Graduate Start-up Chosen as Falling Walls Finalist

Alumna’s innovative water filtration method recognised by global platform for science start-ups

Congratulations to MSc Materials Chemistry alumna María Isabel Amorín Cabrera, who has reached the final of the prestigious Falling Walls Venture competition with her start-up, CrustaTec.

Falling Walls Venture is a global platform for science start-ups nominated by academic institutions from across the world. The competition recognises pioneering founders who have successfully turned science into business, proving how entrepreneurial solutions can help solve today’s most pressing challenges.

María Isabel founded CrustaTec in 2018 in her home country Guatemala. It provides an innovative water filtration method based on chitosan, a synthesized polymer made from shrimp shells that is capable of retaining the dyes used by the textile industry.

During her MSc Material Chemistry studies here at the University of Edinburgh, María won both the Scottish Institute for Enterprise Fresh Ideas award and Edinburgh Innovation Students Business Ideas Competition. The highly prestigious American Chemical Society featured CrustaTec and María Isabel ‘On our Radar’ as one of the 5 young chemistry-based firms of 2020 to watch, and the MIT Technology Review has also listed María Isabel in their ‘Innovators Under 35 MIT Technology Review’ (2020).

Maria Falling Walls

As founder of CrustaTec, I am honoured to be included among the finalists at this high-level competition and event. And happy that our ideas around the circular economy, seafood solid waste management and wastewater treatment are catching attention internationally.

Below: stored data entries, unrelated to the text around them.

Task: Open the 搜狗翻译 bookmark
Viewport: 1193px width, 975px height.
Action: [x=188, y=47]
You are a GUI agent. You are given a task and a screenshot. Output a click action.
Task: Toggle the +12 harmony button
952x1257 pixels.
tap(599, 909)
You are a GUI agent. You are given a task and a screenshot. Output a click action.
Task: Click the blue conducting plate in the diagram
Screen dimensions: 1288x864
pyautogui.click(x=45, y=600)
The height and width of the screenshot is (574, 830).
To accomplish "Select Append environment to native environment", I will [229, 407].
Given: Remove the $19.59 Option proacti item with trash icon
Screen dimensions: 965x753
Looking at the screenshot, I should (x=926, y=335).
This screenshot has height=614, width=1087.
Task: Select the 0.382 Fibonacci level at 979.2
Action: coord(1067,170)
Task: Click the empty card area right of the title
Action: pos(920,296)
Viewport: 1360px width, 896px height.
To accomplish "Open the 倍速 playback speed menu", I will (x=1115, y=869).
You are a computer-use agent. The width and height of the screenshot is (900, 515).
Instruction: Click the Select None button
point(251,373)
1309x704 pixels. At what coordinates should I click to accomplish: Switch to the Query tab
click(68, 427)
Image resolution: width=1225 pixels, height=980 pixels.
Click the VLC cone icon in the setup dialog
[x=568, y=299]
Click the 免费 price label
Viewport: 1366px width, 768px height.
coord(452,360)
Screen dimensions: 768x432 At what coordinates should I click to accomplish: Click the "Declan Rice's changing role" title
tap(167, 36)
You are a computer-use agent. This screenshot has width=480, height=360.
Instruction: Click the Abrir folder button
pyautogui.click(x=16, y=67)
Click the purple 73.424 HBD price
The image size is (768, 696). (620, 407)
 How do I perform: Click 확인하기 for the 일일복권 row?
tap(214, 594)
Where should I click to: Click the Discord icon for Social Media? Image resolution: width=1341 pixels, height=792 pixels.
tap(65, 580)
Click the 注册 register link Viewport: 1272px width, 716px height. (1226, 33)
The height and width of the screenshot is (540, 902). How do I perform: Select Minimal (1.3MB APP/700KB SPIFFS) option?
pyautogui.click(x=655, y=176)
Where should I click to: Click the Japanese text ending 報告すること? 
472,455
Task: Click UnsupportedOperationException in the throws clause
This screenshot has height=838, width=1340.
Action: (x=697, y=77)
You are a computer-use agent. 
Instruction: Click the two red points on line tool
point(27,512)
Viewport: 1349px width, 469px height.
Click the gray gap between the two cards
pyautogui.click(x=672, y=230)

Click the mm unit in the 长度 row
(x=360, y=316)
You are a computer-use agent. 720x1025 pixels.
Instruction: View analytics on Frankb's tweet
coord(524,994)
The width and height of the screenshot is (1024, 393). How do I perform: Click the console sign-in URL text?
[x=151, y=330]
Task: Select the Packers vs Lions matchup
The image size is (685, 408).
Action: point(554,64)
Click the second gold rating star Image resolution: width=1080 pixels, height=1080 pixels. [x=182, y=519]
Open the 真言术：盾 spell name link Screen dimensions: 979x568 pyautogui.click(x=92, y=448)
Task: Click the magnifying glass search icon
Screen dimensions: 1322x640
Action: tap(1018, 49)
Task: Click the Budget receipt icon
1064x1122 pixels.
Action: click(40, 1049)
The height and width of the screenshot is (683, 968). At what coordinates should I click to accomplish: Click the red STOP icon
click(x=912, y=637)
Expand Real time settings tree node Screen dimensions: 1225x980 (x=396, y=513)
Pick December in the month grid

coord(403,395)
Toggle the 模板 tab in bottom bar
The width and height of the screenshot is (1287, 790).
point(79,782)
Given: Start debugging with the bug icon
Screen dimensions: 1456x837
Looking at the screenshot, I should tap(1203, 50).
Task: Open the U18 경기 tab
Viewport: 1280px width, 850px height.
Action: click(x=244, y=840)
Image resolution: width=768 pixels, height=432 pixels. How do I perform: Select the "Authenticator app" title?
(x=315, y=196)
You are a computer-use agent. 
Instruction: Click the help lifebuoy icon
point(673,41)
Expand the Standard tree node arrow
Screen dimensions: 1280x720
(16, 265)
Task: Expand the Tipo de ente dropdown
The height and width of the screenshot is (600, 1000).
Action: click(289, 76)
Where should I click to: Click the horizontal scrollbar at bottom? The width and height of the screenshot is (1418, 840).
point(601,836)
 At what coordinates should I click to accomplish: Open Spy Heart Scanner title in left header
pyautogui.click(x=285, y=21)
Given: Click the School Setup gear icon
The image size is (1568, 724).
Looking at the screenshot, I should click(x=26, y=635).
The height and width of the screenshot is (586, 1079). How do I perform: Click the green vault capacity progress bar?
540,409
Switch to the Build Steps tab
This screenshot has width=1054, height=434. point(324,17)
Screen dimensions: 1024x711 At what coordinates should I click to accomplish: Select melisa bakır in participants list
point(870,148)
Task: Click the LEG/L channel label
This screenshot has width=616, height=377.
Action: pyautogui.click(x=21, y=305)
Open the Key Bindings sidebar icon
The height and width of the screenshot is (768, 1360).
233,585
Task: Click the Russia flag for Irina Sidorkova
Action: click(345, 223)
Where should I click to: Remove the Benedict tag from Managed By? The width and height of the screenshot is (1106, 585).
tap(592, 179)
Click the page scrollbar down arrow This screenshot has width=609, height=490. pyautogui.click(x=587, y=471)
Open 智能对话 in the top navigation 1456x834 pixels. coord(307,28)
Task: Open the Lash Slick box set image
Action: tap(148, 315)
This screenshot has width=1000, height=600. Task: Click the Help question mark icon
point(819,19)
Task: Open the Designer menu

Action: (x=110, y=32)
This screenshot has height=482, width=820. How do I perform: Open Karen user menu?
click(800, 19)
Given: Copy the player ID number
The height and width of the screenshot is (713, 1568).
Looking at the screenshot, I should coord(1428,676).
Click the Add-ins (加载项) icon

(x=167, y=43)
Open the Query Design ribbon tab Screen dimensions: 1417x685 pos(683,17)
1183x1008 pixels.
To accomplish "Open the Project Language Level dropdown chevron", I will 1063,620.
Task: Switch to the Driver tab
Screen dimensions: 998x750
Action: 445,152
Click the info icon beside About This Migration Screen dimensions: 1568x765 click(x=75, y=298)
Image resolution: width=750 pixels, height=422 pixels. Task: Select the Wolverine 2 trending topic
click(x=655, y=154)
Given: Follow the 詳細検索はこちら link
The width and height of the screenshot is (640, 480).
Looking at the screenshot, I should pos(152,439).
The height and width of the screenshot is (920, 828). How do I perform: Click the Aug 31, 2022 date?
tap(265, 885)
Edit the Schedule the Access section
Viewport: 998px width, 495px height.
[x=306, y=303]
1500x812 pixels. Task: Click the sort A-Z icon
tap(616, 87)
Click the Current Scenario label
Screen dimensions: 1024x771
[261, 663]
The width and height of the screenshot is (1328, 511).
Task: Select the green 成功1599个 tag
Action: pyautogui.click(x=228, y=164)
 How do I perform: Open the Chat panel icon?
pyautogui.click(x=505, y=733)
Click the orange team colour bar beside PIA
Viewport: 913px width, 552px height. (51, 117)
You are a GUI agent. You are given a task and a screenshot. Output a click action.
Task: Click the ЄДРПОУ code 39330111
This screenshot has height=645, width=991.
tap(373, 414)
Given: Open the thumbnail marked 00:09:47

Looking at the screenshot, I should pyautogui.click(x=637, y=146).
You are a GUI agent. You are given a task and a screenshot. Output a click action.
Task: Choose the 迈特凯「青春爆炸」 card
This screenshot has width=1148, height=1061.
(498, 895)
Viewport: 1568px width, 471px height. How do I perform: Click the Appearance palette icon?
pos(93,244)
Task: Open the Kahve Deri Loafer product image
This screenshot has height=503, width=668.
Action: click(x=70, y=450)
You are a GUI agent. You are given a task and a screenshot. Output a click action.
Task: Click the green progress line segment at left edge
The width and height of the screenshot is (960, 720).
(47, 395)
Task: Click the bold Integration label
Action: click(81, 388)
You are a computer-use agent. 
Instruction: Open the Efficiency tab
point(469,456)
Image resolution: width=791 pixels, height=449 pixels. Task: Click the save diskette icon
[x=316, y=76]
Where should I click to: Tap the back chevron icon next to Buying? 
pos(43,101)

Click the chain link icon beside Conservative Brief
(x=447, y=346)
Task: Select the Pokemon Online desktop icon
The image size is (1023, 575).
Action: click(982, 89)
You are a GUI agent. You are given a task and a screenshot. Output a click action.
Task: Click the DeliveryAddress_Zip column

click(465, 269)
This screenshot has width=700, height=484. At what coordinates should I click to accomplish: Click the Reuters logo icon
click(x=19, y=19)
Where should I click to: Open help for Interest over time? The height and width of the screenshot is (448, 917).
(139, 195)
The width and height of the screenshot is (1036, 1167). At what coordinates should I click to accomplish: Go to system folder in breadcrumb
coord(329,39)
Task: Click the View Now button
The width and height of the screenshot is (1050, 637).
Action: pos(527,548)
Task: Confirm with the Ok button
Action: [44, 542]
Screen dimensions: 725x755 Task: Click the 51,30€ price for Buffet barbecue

I am thankful to the School of Chemistry from the University of Edinburgh for the nomination and for the trust and support that have always been demonstrated to CrustaTec.

We are keeping our fingers crossed and ready to break the wall of waste valorization and wastewater treatment.

 

I am delighted that María has reached the final of this prestigious competition, and wish her all the best of luck for the final round. We are immensely proud to see our graduates applying their knowledge of chemistry, research and entrepreneurial skills to create new sustainable solutions for the future.